The parties fiercely debate whether Plaintiff lives at one of the properties. In his Motion, Plaintiff states he has lived on parcel 2 since April 6, 2015, prior to purchasing it, and he continued to live there after buying it. (Mot. at 3.) Plaintiff and his attorney submit various documents that list parcel 2 as Plaintiff's address, for example: w-2 wage statements from 2016 to 2019 from Plaintiff's employer (Exhibit D to Aldana Decl., ECF No. 3-2) and driver's licenses for Plaintiff and his wife (Exhibits 1-4, 7 to Acevedo Decl., ECF No. 13-1). In his supplemental briefing, Plaintiff (for the first time) submitted a declaration under penalty of perjury declaring that he lives on parcel 2. (Acevedo Supp. Decl. ¶¶ 5, 20.)

Counsel does not establish how he has personal knowledge of the truth of the exhibits. The statements are likely hearsay; it is logical to assume that the only reason counsel can state that the documents are accurate is because Plaintiff told him so. (See ECF No. 9-3 (Defendant's objections to the declaration).) However, courts "may give even inadmissible evidence some weight, when to do so serves the purpose of preventing irreparable harm before trial." Flynt Distrib. Co. v. Harvey, 734 F.2d 1389, 1394 (9th Cir. 1984). Accordingly, the Court does not strike the documents and will give them some weight if doing so will prevent irreparable harm.

In response, Defendant points to the loan documents where Plaintiff listed his residence as a condo in Chula Vista. (Exhibits 2 and 3 to Lavinsky Decl. (deeds of trust listing Plaintiff's address as "[redacted] #13, Chula Vista, CA 91913-2408").) Plaintiff's Chula Vista address is also listed on other loan-related documents. (See Exhibit 13 and 14 to Lavinsky Decl. (disclosure statement of real estate loan and borrower contact information sheet).) The disclosure statement also provides that the loan of $1,200,000 is to be secured by deeds of trust on property located at 1351-1355 and 1361-1363 Imperial Beach Boulevard, "which is not expected to be used as Borrower's principal residence." (Exhibit 13 to Lavinsky Decl. at 1.) On that same document, Plaintiff initialed next to the statement: "I hereby warrant and represent the property securing the loan is held or will be held for investment purposes only; and is not now or intended to be my personal dwelling or on residential real property that includes or is intended to include my personal dwelling." (Id. at 2.) Plaintiff's tax returns also list the Chula Vista condo as his residence. (Exhibit 16 to Lavinsky Decl.) Plaintiff states he rented the Chula Vista condo so that his children could attend a nearby school. (Acevedo Supp. Decl. ¶ 28.)
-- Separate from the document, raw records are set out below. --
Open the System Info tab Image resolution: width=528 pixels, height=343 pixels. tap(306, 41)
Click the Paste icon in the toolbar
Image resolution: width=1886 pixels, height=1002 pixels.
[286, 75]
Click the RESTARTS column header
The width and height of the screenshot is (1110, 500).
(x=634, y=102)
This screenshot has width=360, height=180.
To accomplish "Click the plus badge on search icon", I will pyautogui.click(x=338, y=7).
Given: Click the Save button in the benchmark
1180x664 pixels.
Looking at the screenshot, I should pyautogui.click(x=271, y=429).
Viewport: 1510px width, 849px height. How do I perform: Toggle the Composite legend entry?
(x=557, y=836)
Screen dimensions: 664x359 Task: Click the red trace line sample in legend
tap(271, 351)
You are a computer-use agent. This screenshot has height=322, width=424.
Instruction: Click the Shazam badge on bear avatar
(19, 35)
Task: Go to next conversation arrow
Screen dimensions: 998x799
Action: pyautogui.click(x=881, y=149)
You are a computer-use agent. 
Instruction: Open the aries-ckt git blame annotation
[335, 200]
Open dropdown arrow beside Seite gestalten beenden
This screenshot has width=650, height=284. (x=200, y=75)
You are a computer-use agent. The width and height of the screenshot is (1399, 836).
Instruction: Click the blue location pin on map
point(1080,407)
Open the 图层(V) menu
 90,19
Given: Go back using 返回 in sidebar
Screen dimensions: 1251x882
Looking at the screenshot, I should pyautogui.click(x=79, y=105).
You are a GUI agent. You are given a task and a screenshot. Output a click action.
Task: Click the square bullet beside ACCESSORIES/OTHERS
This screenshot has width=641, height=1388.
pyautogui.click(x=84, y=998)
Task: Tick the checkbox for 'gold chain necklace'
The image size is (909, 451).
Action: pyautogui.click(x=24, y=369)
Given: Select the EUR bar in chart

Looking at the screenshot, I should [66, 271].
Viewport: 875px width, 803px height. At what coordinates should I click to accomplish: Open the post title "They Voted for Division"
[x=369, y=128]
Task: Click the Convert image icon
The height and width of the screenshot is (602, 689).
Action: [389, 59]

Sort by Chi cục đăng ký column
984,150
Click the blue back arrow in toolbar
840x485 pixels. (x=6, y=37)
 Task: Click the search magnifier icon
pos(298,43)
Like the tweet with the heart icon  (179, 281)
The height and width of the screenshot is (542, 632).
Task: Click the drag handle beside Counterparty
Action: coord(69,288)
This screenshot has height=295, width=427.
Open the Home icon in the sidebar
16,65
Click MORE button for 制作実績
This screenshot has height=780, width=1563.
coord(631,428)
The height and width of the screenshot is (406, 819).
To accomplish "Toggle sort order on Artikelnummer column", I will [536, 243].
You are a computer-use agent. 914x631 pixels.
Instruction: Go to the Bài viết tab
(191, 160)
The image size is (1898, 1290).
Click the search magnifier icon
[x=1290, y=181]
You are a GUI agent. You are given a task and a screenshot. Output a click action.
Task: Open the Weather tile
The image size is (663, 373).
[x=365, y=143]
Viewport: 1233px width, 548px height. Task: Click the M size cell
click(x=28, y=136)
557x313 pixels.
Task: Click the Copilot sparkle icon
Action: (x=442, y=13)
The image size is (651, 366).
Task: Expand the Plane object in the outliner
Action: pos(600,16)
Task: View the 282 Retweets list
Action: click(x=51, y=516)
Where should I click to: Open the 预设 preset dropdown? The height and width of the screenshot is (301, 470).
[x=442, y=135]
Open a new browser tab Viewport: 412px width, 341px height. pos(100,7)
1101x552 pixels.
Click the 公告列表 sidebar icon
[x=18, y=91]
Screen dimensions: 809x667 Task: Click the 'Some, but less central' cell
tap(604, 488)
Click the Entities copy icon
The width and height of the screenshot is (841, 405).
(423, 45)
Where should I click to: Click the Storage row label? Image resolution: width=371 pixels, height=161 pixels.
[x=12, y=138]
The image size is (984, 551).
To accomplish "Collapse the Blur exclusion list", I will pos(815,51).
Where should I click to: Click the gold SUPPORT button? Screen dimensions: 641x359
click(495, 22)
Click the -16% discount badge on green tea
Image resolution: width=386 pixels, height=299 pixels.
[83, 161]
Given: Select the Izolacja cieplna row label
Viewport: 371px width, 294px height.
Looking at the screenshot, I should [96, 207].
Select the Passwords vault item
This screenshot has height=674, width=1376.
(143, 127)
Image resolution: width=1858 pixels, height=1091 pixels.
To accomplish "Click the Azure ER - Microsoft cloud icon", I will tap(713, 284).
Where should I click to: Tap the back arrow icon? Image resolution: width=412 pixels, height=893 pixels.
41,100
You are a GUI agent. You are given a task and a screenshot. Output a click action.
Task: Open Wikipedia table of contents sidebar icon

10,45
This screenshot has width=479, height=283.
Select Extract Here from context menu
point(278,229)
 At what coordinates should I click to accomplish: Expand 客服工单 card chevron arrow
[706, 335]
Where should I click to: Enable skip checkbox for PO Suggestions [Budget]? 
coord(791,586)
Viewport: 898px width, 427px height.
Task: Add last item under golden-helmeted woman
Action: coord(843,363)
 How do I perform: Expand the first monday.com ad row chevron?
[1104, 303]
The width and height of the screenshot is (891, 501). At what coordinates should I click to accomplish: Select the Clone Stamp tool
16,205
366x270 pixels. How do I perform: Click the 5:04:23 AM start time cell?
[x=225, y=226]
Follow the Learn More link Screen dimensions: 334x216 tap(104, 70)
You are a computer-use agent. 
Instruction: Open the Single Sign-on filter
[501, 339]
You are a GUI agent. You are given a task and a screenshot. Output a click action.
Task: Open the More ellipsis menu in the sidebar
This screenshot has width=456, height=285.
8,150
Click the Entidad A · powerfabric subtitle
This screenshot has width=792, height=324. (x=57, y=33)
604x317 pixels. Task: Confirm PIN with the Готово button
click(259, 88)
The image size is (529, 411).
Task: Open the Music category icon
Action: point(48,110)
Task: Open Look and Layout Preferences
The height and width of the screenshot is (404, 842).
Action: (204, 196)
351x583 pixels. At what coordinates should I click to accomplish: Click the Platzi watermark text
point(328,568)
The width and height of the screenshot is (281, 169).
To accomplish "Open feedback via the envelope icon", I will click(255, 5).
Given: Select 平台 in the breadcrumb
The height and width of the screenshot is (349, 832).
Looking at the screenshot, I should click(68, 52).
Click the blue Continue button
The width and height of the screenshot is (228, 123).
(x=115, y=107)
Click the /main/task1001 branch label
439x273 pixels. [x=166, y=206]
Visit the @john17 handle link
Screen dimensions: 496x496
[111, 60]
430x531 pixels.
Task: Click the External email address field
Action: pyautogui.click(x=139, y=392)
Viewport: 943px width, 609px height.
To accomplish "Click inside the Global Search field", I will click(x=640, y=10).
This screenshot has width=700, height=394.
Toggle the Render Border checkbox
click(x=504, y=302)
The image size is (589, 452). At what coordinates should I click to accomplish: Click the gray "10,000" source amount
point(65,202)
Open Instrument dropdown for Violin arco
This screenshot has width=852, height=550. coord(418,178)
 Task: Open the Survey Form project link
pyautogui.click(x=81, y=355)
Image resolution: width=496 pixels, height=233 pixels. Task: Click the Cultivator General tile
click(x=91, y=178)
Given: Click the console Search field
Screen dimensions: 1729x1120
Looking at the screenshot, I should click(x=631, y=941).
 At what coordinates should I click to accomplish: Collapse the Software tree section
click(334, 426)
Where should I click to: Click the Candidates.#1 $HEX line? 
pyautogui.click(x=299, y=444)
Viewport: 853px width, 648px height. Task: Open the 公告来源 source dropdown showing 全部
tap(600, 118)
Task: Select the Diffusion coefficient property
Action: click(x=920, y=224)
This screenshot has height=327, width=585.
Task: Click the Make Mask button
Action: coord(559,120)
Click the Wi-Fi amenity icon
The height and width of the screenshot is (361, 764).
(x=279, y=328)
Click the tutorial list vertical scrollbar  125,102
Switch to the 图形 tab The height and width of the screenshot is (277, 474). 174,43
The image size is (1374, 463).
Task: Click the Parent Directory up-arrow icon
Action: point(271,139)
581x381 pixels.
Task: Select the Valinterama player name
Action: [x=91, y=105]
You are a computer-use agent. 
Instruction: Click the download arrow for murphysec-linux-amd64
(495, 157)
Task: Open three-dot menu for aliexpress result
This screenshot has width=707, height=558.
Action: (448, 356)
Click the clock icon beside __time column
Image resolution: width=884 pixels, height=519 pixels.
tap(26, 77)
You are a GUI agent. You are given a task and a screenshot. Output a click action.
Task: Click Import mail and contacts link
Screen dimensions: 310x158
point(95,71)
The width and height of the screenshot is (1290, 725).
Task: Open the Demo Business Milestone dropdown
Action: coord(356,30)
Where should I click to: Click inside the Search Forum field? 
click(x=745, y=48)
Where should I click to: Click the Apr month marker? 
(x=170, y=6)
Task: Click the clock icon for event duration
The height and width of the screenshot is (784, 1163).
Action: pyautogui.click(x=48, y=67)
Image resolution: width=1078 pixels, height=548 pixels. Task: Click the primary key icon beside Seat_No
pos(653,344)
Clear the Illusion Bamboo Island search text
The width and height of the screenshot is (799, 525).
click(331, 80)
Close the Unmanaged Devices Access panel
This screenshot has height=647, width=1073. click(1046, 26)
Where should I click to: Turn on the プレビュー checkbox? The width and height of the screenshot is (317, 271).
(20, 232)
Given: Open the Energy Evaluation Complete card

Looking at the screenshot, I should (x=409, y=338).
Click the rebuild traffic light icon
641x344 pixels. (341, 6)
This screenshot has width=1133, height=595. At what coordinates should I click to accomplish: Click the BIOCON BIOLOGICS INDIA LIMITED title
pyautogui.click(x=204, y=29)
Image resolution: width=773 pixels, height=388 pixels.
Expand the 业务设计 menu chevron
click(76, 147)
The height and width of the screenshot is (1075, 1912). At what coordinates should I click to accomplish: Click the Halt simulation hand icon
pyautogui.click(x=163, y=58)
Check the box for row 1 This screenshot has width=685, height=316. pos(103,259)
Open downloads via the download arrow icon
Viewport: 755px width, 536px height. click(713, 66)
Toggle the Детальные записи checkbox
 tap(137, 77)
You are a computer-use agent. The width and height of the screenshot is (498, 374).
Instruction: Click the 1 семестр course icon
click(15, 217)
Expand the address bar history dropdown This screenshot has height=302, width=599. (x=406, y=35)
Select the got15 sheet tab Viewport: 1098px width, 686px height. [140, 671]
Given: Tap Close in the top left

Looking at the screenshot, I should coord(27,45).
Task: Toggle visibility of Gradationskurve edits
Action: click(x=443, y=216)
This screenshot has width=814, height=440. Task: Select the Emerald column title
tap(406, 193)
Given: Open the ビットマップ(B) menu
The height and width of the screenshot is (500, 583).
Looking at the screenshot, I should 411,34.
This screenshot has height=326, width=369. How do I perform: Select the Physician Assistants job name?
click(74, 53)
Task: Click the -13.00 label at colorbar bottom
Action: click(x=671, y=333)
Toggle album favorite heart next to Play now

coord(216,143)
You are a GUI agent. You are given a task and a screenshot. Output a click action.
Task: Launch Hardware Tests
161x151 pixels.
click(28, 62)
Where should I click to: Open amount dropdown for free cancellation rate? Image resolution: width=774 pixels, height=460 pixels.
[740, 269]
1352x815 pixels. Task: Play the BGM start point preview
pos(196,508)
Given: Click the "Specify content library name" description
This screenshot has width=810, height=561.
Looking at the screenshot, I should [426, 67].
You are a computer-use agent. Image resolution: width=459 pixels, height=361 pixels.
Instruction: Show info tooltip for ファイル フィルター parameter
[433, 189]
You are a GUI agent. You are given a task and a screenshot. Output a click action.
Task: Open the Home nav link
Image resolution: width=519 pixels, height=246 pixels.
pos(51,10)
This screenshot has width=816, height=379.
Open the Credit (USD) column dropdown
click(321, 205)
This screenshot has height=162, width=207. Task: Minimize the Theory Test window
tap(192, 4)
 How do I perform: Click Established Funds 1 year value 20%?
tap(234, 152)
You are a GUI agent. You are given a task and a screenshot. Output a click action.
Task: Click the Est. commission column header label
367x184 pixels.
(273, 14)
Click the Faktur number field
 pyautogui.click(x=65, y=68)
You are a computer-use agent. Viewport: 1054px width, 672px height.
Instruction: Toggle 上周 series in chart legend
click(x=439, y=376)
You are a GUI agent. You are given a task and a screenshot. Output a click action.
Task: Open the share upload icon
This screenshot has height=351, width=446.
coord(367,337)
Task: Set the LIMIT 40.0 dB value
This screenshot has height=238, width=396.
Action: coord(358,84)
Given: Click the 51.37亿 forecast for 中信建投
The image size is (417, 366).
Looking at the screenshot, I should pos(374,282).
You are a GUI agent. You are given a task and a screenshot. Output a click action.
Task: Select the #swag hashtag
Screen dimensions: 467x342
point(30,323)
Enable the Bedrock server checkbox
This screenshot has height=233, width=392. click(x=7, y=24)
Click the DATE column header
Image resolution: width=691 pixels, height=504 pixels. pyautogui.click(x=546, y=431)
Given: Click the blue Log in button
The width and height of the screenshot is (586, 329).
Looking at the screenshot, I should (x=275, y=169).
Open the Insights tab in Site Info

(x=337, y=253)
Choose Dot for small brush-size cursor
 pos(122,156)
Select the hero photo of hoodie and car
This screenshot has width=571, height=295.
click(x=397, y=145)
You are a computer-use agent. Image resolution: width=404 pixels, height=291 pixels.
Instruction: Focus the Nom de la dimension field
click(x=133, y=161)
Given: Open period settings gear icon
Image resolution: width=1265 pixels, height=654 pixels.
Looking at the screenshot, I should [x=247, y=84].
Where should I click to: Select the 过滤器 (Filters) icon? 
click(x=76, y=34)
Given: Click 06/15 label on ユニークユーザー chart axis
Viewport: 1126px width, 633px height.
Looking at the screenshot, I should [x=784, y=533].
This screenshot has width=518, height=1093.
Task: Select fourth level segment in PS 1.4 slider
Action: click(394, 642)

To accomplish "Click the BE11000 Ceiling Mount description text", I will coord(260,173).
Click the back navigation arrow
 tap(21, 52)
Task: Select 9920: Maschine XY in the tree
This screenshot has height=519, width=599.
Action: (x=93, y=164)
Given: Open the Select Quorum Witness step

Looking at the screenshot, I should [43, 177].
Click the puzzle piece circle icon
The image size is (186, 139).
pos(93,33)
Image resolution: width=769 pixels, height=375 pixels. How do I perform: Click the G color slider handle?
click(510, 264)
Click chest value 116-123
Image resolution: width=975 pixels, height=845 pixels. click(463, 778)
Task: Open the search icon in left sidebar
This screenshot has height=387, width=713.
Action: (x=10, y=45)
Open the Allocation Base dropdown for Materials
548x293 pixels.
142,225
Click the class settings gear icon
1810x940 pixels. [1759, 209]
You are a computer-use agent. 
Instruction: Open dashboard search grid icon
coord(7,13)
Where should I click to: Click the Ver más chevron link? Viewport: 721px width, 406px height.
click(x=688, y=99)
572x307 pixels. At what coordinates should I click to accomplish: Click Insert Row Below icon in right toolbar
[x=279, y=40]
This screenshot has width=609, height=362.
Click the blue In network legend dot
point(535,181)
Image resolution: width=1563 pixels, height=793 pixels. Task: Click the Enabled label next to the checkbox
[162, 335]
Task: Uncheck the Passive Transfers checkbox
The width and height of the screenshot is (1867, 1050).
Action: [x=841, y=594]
But the Court need not make a determination as to whether Plaintiff lives at the property; the below analysis does not require a decision either way.

b. TILA and Regulation Z Analysis

TILA, 15 U.S.C. §§ 1601 et seq., and its implementing regulations, 12 C.F.R. §§ 226 et seq. ("Regulation Z"), require lenders to disclose certain information to borrowers as part of a loan transaction, including a "separate written itemization of the amount financed," the "finance charge," and the APR. See 12 C.F.R. §§ 226.18(c)-(d), 226.22. "Congress enacted TILA 'to assure a meaningful disclosure of credit terms so that the consumer will be able to compare more readily the various credit terms available to him and avoid the uninformed use of credit, and to protect the consumer against inaccurate and unfair credit billing and credit card practices.'" Hauk v. JP Morgan Chase Bank USA, 552 F.3d 1114, 1118 (9th Cir. 2009) (quoting 15 U.S.C. § 1601). "To effectuate TILA's purpose, a court must construe 'the Act's provisions liberally in favor of the consumer' and require absolute compliance by creditors." Id. (quoting In re Ferrell, 539 F.3d 1186, 1189 (9th Cir. 2008)). If a lender fails to make the required disclosures, a borrower may (subject to certain statutes of limitations) bring a claim for damages or may "rescind any credit transaction in which a security interest is created in the obliger's home." King v. California, 784 F.2d 910, 913 (9th Cir. 1986) (citing 15 U.S.C. § 1635).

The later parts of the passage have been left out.